The Law Society has put equal opportunities and diversity issues right at the top of its agenda for its forthcoming year. The new board, established during last year's reform programme, has taken on equal opportunities and diversity as key objectives for the year. In fact, the whole council debated the issue at a major conference last week, following a presentation by Lord Herman Ouseley, former chair of the Commission for Racial Equality.
The council has committed itself to making sure that diversity issues are reflected in every aspect of the society's work. These new issues will be addressed in all its work with the profession, from entry, through the implications of rule setting, to the mapping of complaints and how they are handled, and in issues of law reform. There was call for the society to take a major role in pressing the Government for a single equality bill following work already begun in Northern Ireland.
The society has already made a start on its new approach to issues of equality and diversity. Some weeks ago, it advertised for the post of equalities manager. This is a new post in the human resources department, signalling that the society is taking equal opportunities in employment very seriously.
The society has also signed up to a voluntary equal pay review heralded by the Department of Education and Skills and will rigorously review all of its procedures and pay structures to ensure compliance with good practice. This will include a review of working patterns and working hours, as well as proper support for staff at all levels of the organisation. The Macpherson audit that has recently been put underway at the society has demonstrated an increasing number of staff from ethnic minorities in more senior posts, with 10 per cent of managers now from ethnic minority groups.
|“The council has committed itself to making sure that diversity issues are reflected in every aspect of the society work”|
More broadly, and in terms of the key corporate objectives for the society, each objective will be monitored against diversity targets. Each manager will be expected to report on diversity issues and each subsidiary board, established in the modern governance arrangements developed in last year's reform programme, will be expected to account to the board and to the council for the delivery of the work they superintend on behalf of the council.
Never before has the society taken this issue so seriously and it will shortly be advertising for a further post to help ensure that its law reform work in particular has appropriate policy expertise. The existing equal opportunities committee's role will be reviewed, especially in relation to law reform. In addition, the president has identified himself as champion on equality and diversity issues for the society, supported and advised on a regular basis by Lord Ouseley. A sub-group of the board has been established to monitor progress. The group comprising the president, vice-president, chief executive and the director of law reform and representation will take a special role in supervising the direction of equality issues in all aspects of the society's work.

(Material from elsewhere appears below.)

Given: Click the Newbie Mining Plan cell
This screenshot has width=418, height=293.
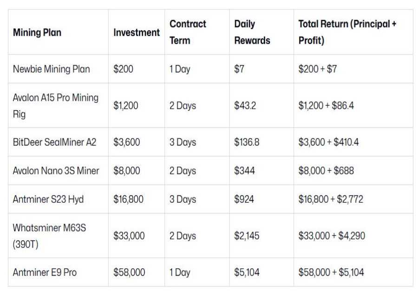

This is an organisation which is not just going to talk about equality – it is going to do something about it. It will not be short-term action and the results will not be immediate – significant and long-lasting change never is. At a time when economic, social and political equality matters more than ever, it is vital that the society and the profession addresses questions of gender, race, ethnicity, disability, sexual orientation and the status of minority cultures both in the profession and among those whom the profession serves. Equality matters. It matters to the profession and it matters to society. Working towards greater equality of opportunity is a major plank for the continuing the society's reform.